2. We systematically test the robots on tasks in our office. We benchmark different LLMs against each other. You can read our paper "Butter-Bench" on arXiv: https://arxiv.org/pdf/2510.21860
The link in the title above (https://andonlabs.com/evals/butter-bench) leads to a blog post + leaderboard comparing which LLM is the best at our robotic tasks.
> The tasks in Butter-Bench were inspired by a Rick and Morty scene [21] where Rick creates a robot to pass butter. When the robot asks about its purpose and learns its function, it responds with existential dread: “What is my purpose?” “You pass butter.” “Oh my god.”
I wouldn't have got the reference if not for the paper pointing it out. I think I'm a little old to be in the R&M demographic.
are robots forever poisoned from delivering butter?

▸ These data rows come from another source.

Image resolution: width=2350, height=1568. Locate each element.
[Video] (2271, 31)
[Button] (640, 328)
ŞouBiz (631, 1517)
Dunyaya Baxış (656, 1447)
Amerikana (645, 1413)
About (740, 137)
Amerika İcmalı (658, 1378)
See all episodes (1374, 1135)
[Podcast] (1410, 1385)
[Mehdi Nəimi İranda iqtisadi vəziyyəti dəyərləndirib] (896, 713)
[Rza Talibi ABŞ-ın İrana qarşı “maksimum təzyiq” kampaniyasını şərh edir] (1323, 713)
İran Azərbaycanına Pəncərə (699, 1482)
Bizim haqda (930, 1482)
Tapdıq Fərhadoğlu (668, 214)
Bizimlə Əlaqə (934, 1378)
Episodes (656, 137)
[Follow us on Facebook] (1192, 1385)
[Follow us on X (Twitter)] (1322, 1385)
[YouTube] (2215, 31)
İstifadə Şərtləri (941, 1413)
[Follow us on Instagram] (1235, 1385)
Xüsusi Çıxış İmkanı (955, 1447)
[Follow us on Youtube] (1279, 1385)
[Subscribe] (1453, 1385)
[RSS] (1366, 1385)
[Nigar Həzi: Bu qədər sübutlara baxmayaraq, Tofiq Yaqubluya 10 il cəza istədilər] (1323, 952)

Regarding the article, I am wondering where this butter in fridge idea came from, and at what latitude the custom becomes to leave it in a butter dish at room temperature.
But it seems pretty obvious to me that after decomposition and parameterization, coordination of a complex task would much better be handled by a classical AI algorithm like a planner. After all, even humans don't put into words every individual action which makes up a complex task. We do this more while first learning a task but if we had to do it for everything, we'd go insane.
waiting for the huggingface Lora
But boy am I glad that this is just in the play stage.
If someone was in a self driving car that had 19% battery left and it started making comments like those, they would definitely not be amused.